Sebutkan jumlah reptil purba di Pulau Komodo pada 2016 menurut petikan tentang sampah di pesisir Labuan Bajo.

(Petikan):
———
Jejak sampah terlihat hingga ke jantung kota, tepatnya di pesisir Pantai Pede, Jumat (19/7/2019). Jejak itu di antaranya tumpukan botol kaca kemasan minuman beralkohol yang berserakan di atas pasir dan semak-semak.
Botol dengan bobot hingga 5 ons itu bukanlah sampah yang dibawa air laut ke pesisir tersebut. Bisa jadi botol-botol itu memang sengaja dibuang setelah isinya habis ditenggak. Betapa ironisnya, sampah dibuang di lokasi tempat mereka sedang menghirup embusan angin segar dan menatap langit berpadu laut biru.
Sementara tebaran sampah plastik mendominasi di bibir pantai. Sampah itu kebanyakan terbawa arus laut dari tempat lain. Selain itu, banyak sampah plastik yang sengaja dibuang ke semak dekat pesisir. ”Kami kewalahan dengan sampah laut. Sampah datang dari mana-mana. Baru dibersihkan, satu jam kemudian penuh lagi,” kata Bupati Manggarai Barat Agustinus Dula.
Tingkat pencemaran sampah di pesisir Labuan Bajo dan sekitarnya terus meningkat seiring semakin tingginya aktivitas bisnis pariwisata yang melaju kencang setelah komodo mengisi daftar keajaiban dunia. Pada 2016, di Pulau Komodo terdapat sekitar 2.900 ekor reptil purba yang paling dicari wisatawan. Belum lagi pesona pendukung, seperti hamparan alam Pulau Padar, Pantai Pink, dan pesona bawah air yang memuaskan dahaga petualang.
———
Daftar Data:
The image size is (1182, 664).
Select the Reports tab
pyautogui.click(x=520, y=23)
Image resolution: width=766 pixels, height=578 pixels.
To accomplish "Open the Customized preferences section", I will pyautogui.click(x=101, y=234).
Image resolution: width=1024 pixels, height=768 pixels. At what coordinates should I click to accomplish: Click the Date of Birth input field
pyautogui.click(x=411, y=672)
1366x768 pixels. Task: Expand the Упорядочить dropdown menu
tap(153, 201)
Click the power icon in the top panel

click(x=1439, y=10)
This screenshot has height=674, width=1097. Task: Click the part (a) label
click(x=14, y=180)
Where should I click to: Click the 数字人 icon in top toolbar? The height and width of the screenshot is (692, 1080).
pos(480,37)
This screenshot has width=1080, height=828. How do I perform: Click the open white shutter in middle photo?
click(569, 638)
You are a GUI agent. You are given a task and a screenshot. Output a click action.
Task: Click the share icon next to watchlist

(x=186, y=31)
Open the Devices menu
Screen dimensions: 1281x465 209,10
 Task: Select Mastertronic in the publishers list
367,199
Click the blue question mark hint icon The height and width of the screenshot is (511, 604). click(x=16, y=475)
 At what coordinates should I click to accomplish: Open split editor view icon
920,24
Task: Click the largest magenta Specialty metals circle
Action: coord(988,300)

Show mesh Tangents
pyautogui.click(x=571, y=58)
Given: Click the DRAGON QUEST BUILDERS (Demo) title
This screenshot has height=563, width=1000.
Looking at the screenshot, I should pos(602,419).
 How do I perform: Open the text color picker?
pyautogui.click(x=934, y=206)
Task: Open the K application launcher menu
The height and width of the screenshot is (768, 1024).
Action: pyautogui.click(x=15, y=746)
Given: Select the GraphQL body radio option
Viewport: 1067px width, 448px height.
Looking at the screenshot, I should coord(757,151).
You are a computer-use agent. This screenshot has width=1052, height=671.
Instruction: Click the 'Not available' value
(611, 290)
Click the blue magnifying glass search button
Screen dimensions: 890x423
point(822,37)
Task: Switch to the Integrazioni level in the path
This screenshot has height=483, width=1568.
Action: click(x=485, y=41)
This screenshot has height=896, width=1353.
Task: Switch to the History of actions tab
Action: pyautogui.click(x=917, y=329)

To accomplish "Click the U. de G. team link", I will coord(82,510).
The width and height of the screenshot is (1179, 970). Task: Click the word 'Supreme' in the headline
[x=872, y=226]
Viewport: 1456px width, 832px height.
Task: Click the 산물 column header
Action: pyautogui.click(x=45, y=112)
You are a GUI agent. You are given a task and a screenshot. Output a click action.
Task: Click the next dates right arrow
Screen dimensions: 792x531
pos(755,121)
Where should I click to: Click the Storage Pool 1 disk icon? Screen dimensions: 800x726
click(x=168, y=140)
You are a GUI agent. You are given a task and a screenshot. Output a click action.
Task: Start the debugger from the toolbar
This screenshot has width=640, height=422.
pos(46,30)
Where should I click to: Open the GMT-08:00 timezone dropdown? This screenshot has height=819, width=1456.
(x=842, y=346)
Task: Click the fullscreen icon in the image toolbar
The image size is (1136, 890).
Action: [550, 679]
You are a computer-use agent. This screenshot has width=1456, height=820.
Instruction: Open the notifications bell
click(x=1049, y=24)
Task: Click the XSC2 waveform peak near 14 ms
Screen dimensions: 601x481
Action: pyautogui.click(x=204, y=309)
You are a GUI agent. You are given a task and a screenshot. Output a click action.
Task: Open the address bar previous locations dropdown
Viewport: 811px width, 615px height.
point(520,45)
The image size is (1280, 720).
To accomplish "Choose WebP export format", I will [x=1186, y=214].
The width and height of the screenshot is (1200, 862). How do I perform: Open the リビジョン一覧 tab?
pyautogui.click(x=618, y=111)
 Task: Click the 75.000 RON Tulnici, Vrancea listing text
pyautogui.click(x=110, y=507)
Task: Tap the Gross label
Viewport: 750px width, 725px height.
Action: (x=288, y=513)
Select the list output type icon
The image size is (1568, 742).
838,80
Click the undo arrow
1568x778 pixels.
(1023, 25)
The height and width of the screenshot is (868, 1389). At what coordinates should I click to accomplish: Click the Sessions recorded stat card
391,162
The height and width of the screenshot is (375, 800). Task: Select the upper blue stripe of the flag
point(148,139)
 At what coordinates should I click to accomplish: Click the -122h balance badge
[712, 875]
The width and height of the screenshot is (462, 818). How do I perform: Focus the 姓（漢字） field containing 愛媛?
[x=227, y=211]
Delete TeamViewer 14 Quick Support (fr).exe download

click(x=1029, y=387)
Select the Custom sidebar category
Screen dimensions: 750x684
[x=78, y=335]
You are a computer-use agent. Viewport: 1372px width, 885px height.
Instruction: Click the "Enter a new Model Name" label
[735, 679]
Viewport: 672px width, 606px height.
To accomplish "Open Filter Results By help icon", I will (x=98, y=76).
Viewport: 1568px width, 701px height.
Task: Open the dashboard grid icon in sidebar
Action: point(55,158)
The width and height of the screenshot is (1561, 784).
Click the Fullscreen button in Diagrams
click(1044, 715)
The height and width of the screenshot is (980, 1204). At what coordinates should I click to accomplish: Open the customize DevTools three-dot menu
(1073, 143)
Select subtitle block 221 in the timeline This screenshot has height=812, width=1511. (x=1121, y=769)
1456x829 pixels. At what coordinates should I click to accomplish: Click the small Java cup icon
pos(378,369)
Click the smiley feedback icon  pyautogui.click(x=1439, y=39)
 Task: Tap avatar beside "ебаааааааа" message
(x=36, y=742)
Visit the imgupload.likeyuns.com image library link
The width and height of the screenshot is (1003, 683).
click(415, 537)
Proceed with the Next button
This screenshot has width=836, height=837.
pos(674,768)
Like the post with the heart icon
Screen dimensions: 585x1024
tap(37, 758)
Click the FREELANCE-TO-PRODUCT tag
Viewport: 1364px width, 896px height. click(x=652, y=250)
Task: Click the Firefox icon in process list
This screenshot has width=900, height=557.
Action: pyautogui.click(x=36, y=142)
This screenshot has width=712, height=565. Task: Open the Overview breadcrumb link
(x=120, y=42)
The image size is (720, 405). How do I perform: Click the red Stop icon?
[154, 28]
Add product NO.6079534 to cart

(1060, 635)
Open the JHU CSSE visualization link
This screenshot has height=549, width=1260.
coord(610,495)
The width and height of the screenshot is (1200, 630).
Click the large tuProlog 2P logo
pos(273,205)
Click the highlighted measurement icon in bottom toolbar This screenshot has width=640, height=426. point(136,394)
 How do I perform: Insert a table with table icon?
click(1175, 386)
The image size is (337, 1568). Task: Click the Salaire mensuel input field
———
(Jawaban Lengkap): Sekitar 2.900 ekor.